§ **Exercise goal**: Reproduce the entries word for word, and omit any picture you find in them.

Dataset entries

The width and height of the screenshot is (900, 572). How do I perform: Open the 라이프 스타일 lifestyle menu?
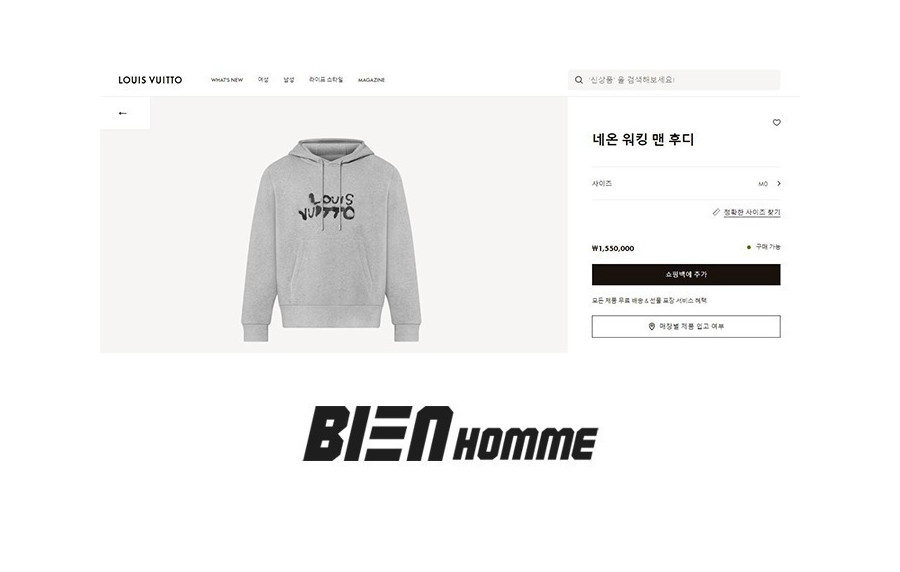pos(325,80)
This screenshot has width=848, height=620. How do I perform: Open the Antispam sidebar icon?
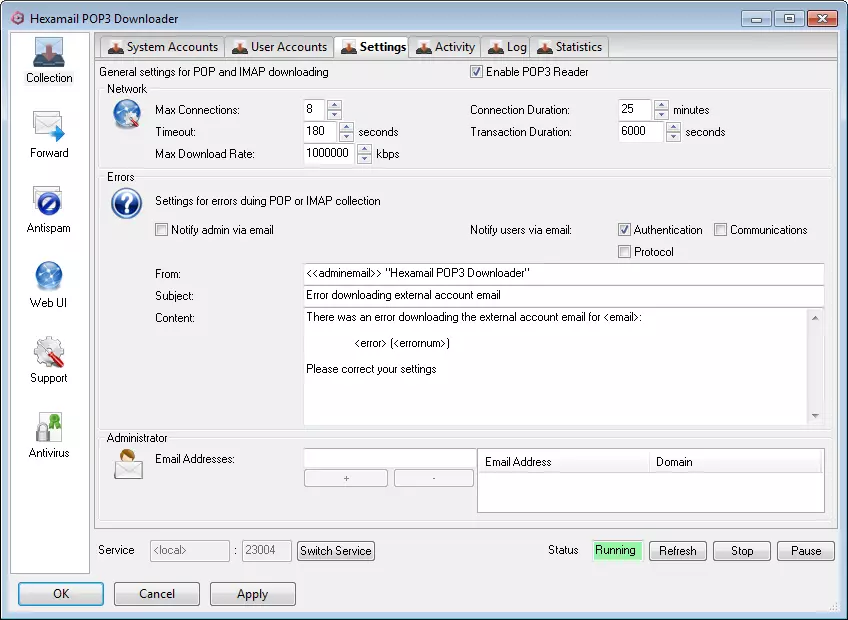pyautogui.click(x=49, y=202)
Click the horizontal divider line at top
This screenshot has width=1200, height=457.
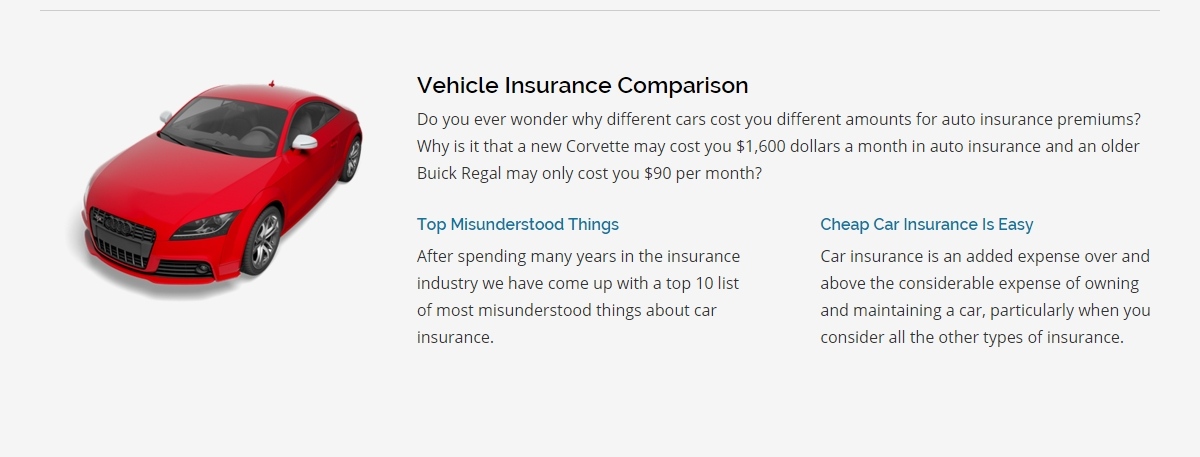coord(600,10)
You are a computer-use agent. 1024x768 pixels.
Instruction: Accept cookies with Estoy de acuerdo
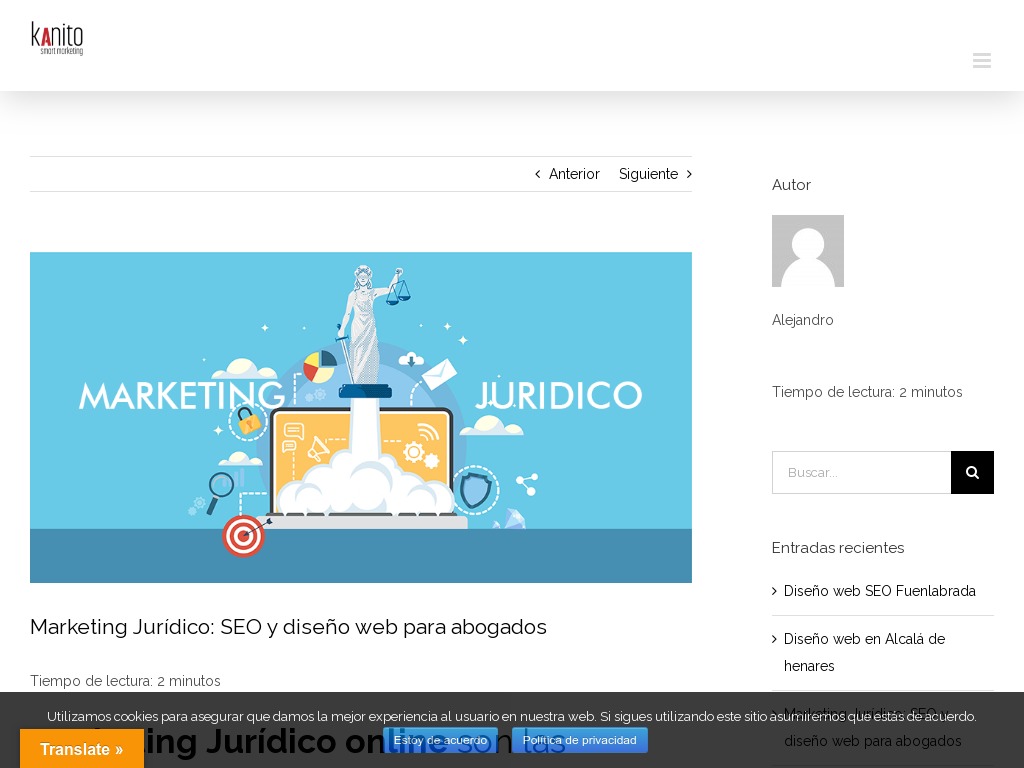440,740
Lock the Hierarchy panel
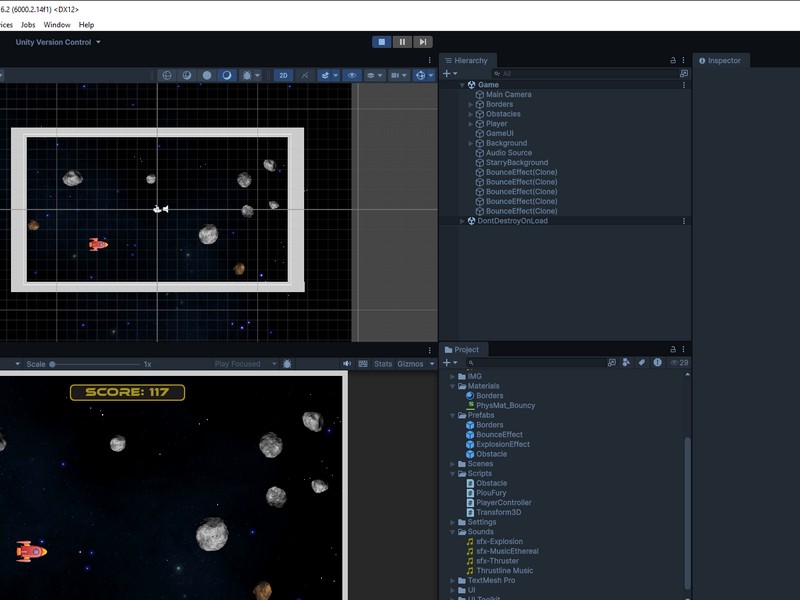 (673, 61)
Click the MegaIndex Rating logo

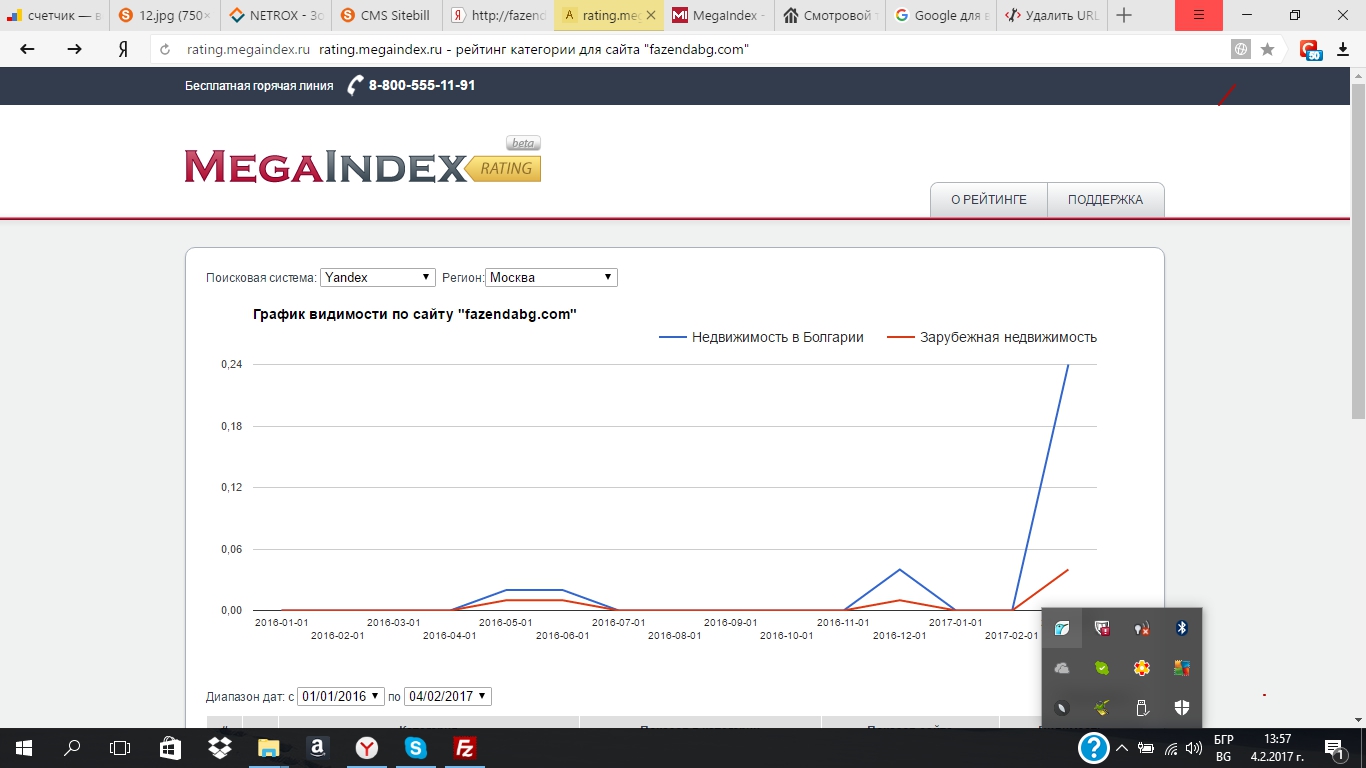[x=362, y=165]
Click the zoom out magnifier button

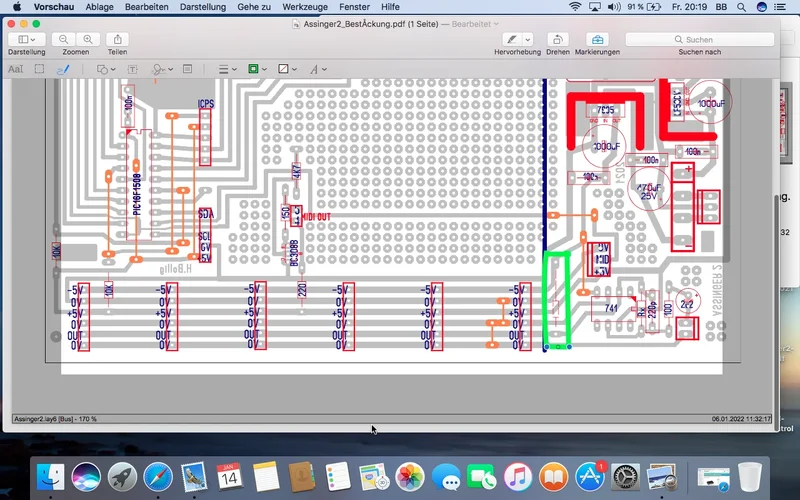click(63, 38)
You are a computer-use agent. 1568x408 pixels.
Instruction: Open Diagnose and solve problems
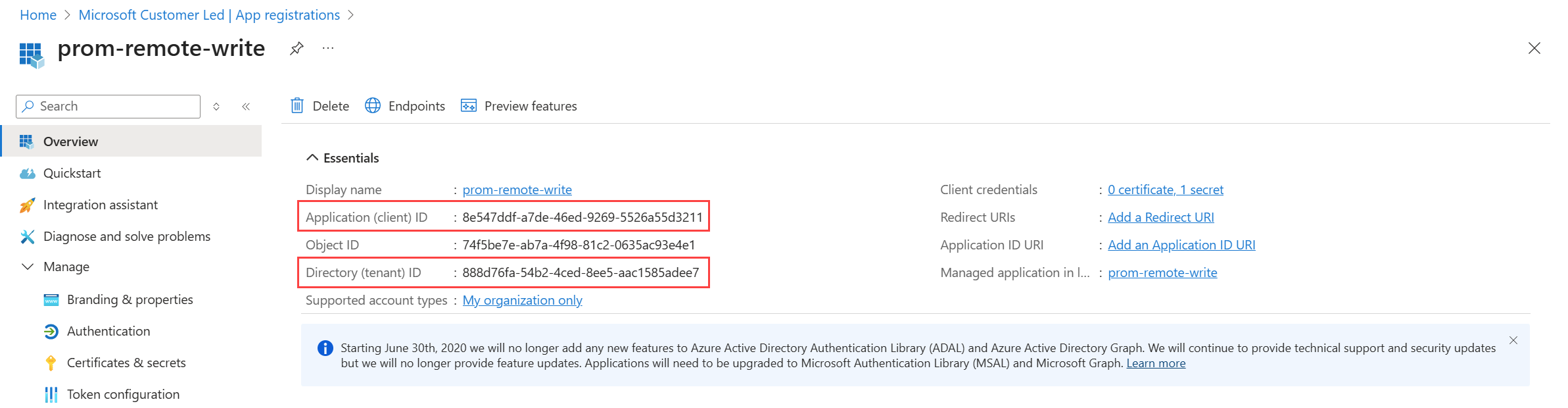(126, 236)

§ **Output of the exercise**:
The width and height of the screenshot is (900, 572). How do I perform: Open the 라이프 스타일 lifestyle menu?
pos(325,80)
This screenshot has width=848, height=620. How do I perform: Open the Antispam sidebar icon?
pyautogui.click(x=49, y=202)
Click the horizontal divider line at top
This screenshot has width=1200, height=457.
coord(600,10)
You are a computer-use agent. 1024x768 pixels.
Instruction: Accept cookies with Estoy de acuerdo
440,740
Lock the Hierarchy panel
 (673, 61)
Click the MegaIndex Rating logo

[x=362, y=165]
Click the zoom out magnifier button

click(63, 38)
You are a computer-use agent. 1568x408 pixels.
Instruction: Open Diagnose and solve problems
(126, 236)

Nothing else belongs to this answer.